While a full garden for me is a little ambitious, I tested my green thumb by lining my back deck with decorative pots filled to the rim with my favorite herbs. With summer entertaining in mind, I planted herbs that I could use in both savory and sweet dishes- basil, thyme, rosemary, chives, sage and Marni's and my favorite, mint. With an abundance of mint overflowing my poor pot, I clipped off a handful to add a refreshing twist to a berry tart.
I grabbed some dough from the freezer and draped it into my favorite rectangular-fluted tart tin. I infused a simple syrup with the mint to add a crisp, aromatic touch to some fresh whipped cream. I dolloped the cool cream atop the prepared shell, and then tossed a mix of sugary lemon berries to place on top. Not only was this a crazy blend of flavors and textures, the pops of berry colors along the tart created quite the sophisticated spectacle.
Mixed Berry Tart with Mint Whipped Cream
Thawed Homemade or Store-bought Pie Crust
I used King Arthur Flour’s Recipe
Minty Simple Syrup
1/4 c granulated sugar
1/8 c water
1 c chopped fresh mint leaves, plus extra whole leaves for garnish
1 1/2 c heavy whipping cream
1 t vanilla extract
3 c assorted berries (I used blackberries and raspberries)
juice of 1/2 lemon plus 1 t lemon zest (for garnish)
1/4 c granulated sugar
Preheat oven to 350 degrees Fahrenheit.
On a floured surface, roll out dough into a long rectangle and place in a 13 1/2-by-4 1/2-inch rectangular fluted tart pan. With a knife, trim the crust all around. Pierce the middle all over with a fork and bake until slightly golden, about 15-18 minutes.
Place a metal bowl and electric mixer whisk inserts in the freezer.
For the Minty Simple Syrup, in a small saucepan, heat 1/8 cup of water with the 1/4 cup of granulated sugar over medium high heat. Bring to a boil, stirring occasionally until the sugar is dissolved, about 3-5 minutes. Remove from heat and stir in the fresh mint leaves. Let steep for 1 hour.
Meanwhile, toss the berries with the lemon juice and sugar in a large bowl. Set aside.
Pour the chilled heavy whipping cream into the chilled metal bowl. With a fine sieve, strain the minty syrup into the bowl. Add the vanilla extract. Whip the cream until soft peaks form. Spread the whipped cream mixture generously and evenly atop the prepared shell.
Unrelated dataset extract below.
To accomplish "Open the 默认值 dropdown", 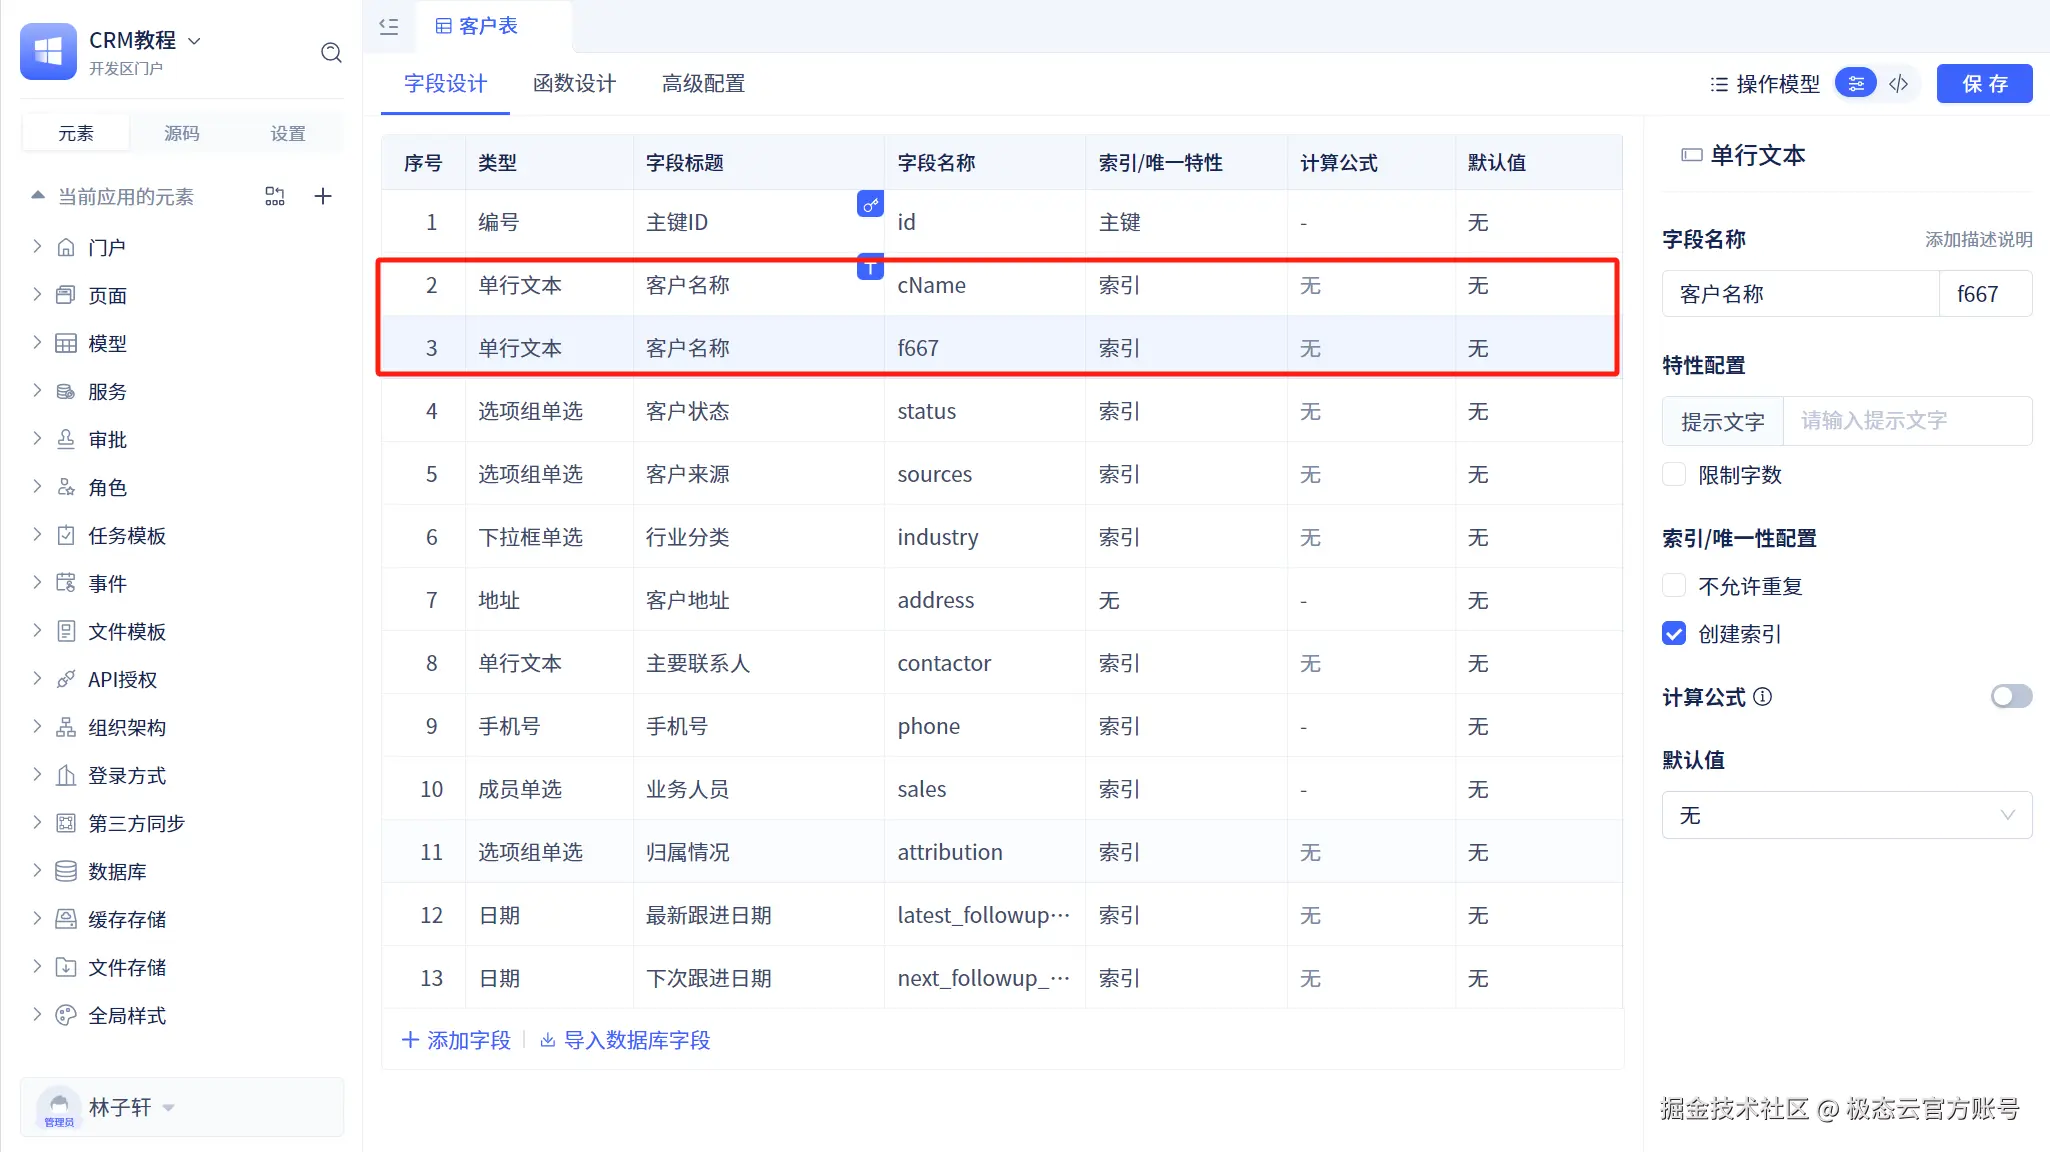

Pour the berries over the whipped cream and garnish with fresh mint leaves and lemon zest.
While it is tempting to indulge right away, I recommend letting the tart set in the refrigerator for at least a half hour before serving. Serves 6-8.
Can’t wait to experiment with the other aromas and flavors from my sprouting herb collection!